In the past few years, we have seen the inequitable, negative impact of zero-tolerance policies on African American boys, in particular. These policies, however, have had a similarly harmful impact on African American girls.
In September, Monique Morris, Ed.D., author of Pushout: The Criminalization of Black Girls in Schools (The New Press, 2016), participated in the White House Rethink Discipline conference. In October, Dr. Morris presented at Restoring Community: 21st IIRP World Conference in Bethlehem, Pennsylvania.
Dr. Morris, who has been a scholar and social justice activist for over two decades, discussed the experience of African American girls in schools.
“Girls of color are disproportionately experiencing exclusionary discipline,” explained Dr. Morris during her panel discussion at the White House. “They are 8% of students and 14% of youth who are suspended.

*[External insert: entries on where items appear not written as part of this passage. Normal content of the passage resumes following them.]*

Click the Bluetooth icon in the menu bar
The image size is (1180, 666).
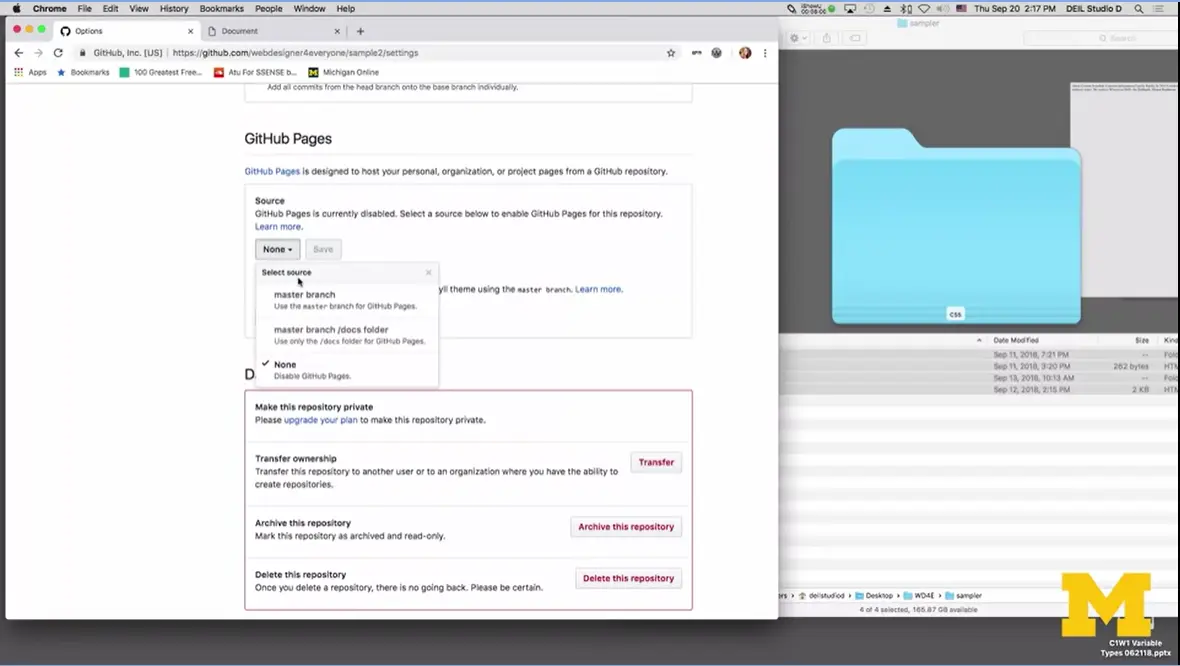point(905,8)
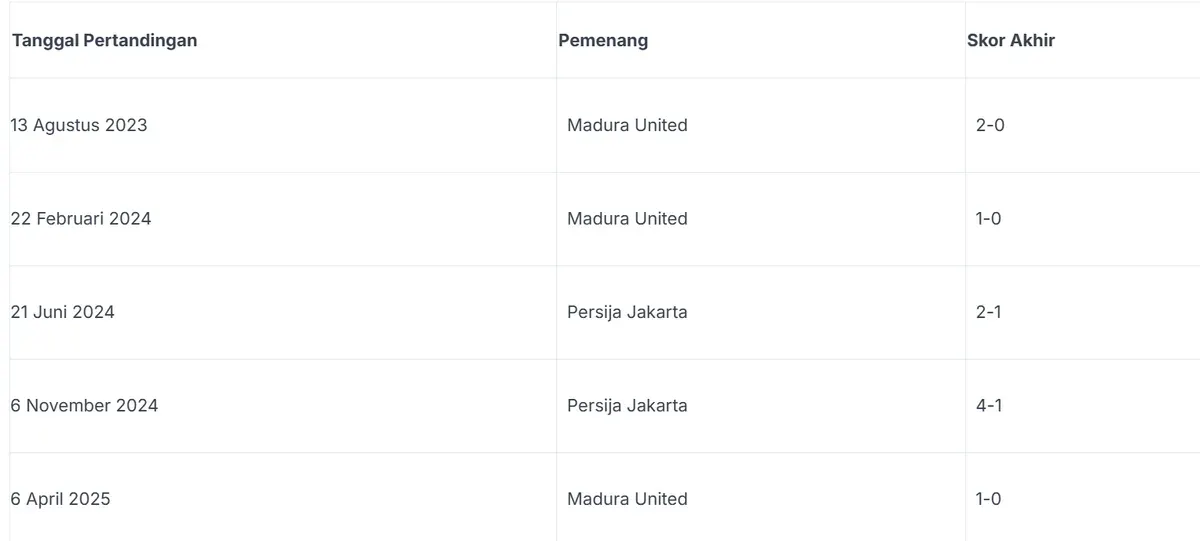The image size is (1200, 541).
Task: Select the 22 Februari 2024 date cell
Action: (x=81, y=218)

Black girls are also 31% of girls who are referred to law enforcement and 34% of girls arrested on campus.” She also pointed out that authority figures are socialized to punish black girls, with police frequently handcuffing them, even girls as young or six and seven (White House Initiative on Educational Excellence for African Americans, 2016).
In Pushout, Dr. Morris interviewed black girls across the country. She shares their stories, and she draws some conclusions. “We are at a moment in history that lends itself to informed community building,” she writes (Morris, 2016, p. 180). Schools need to move from “a punishment lens to one that embraces transformation, shifting the emphasis to healing those relationships that have been harmed, along with the anger or frustration that may have harmed those relationships in the first place” (p. 186).
Lessons learned from the girls interviewed include the need for “strong student-teacher relationships,” “a reduced emphasis on discipline and surveillance” and “proactive discussions in schools about healthy intimate relationships” (p. 176). Dr. Morris calls for “school-based restorative opportunities” for addressing harm (p. 193) and “trauma-informed learning environments” to promote “physical and emotional safety” (p. 186).
Dr. Morris’s work reflects larger national issues, such as structural racism, the school-to-prison pipeline, mass incarceration and police violence, which IIRP Director of Continuing Education Keith Hickman calls a “national crisis and tragedy.”
“We’re working hands on in schools doing work to help close the racial and gender gap for African American girls,” says Hickman, who oversees the IIRP SaferSanerSchools Whole-School Change program. “Dr. Morris, as one of the leading thinkers on this very topic, can really help all of us think through very carefully how to do that.”
IIRP President John Bailie comments, “We tend to approach social problems as if they’re all technical challenges and that more funding and training will solve them. Maybe that’s true with some things, but with issues like race, what’s really needed is a new way to relate to one another and new expectations about the ways community should function. That is the sole focus of restorative practices.”
Dr. Morris’s session, “Pushout: The Criminalization of Black Girls in Schools,” took place Tuesday, October 25, at the IIRP 21st World Conference.
Morris, M. (2016). Pushout: The criminalization of black girls in schools. New York, New York: The New Press.